Houck had had a tough start to the season with a 5.48 ERA in eight starts through May 15. The up-and-down nature of his performances and lack of consistent starts made him a logical choice. Four years into his big-league career, Houck still struggled facing a lineup the third time through the order and failed to pitch deep into games regularly. Veteran James Paxton was returning from the injured list and someone needed to move to the bullpen.

Houck said no.

“I remember the conversation and it was one of the harder conversations that I think I’ve ever had,” the right-hander told The Athletic. “They asked me and I knew where I wanted to be. I knew what I could do. The past few years, I definitely feel I haven’t lived up to it.”
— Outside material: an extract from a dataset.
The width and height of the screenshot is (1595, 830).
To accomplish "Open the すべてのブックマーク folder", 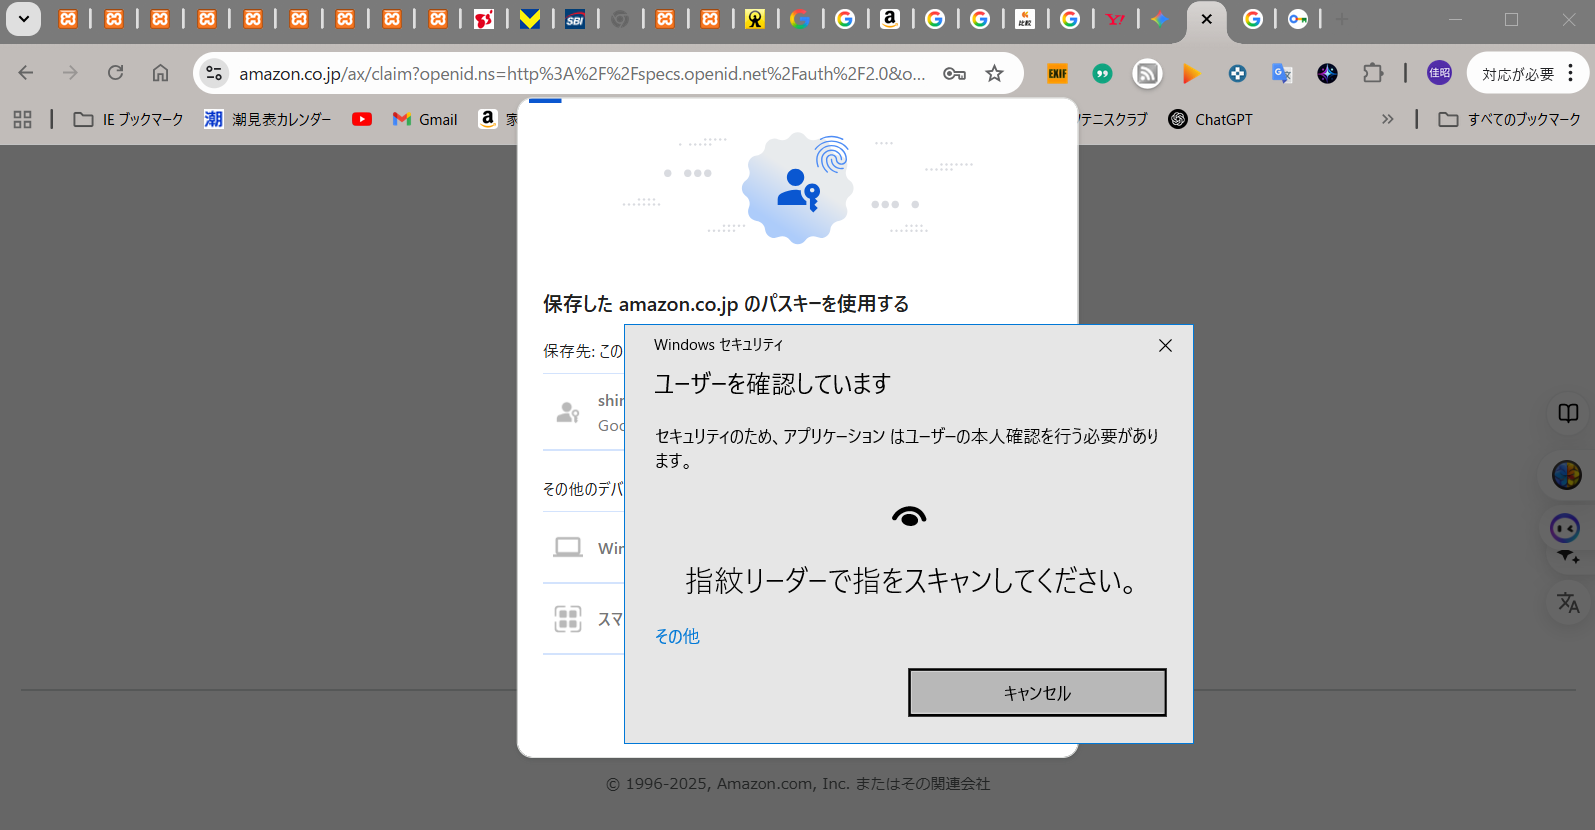I will 1510,119.
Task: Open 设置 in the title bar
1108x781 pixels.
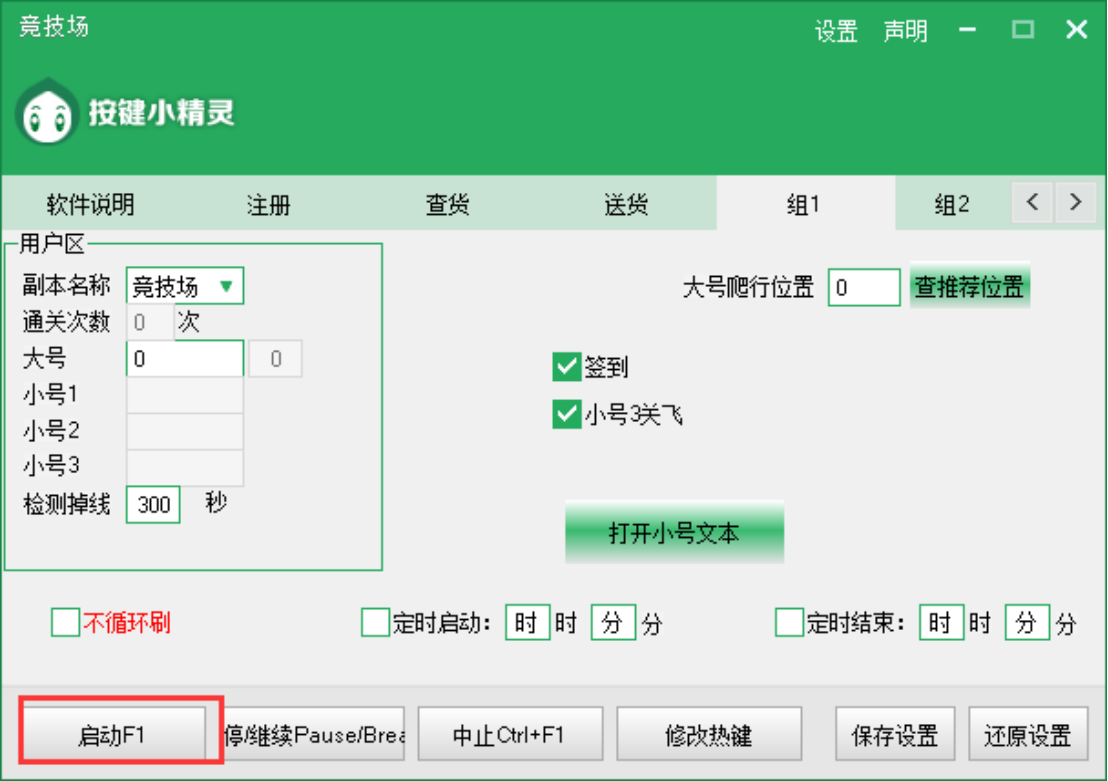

Eleven months later, Houck stood on the mound at Fenway Park on Wednesday night to a standing ovation, the owner of a three-hit shutout in a masterful 2-0 win over the Cleveland Guardians.

The 27-year-old easily turned through the Guardians lineup in just 1 hour, 49 minutes, allowing only singles in the second, fourth and fifth innings. He issued no walks, struck out nine and registered 19 swings and misses. He needed just 94 pitches, 69 of which were strikes.

It marked the best start of his career.

“Seemed like he was just playing catch with Connor (Wong),” Cora said of Houck and his batterymate.

The Red Sox hadn’t had a starter throw a shutout since Michael Wacha’s gem on June 6, 2022. No Red Sox pitcher had accomplished the feat in under 100 pitches since Clay Buccholz on Aug. 31, 2014.

Houck was asked post-game if he’d heard the term a “Maddux start”, a shutout thrown in under 100 pitches, the forte of Hall of Famer Greg Maddux. Houck said he hadn’t.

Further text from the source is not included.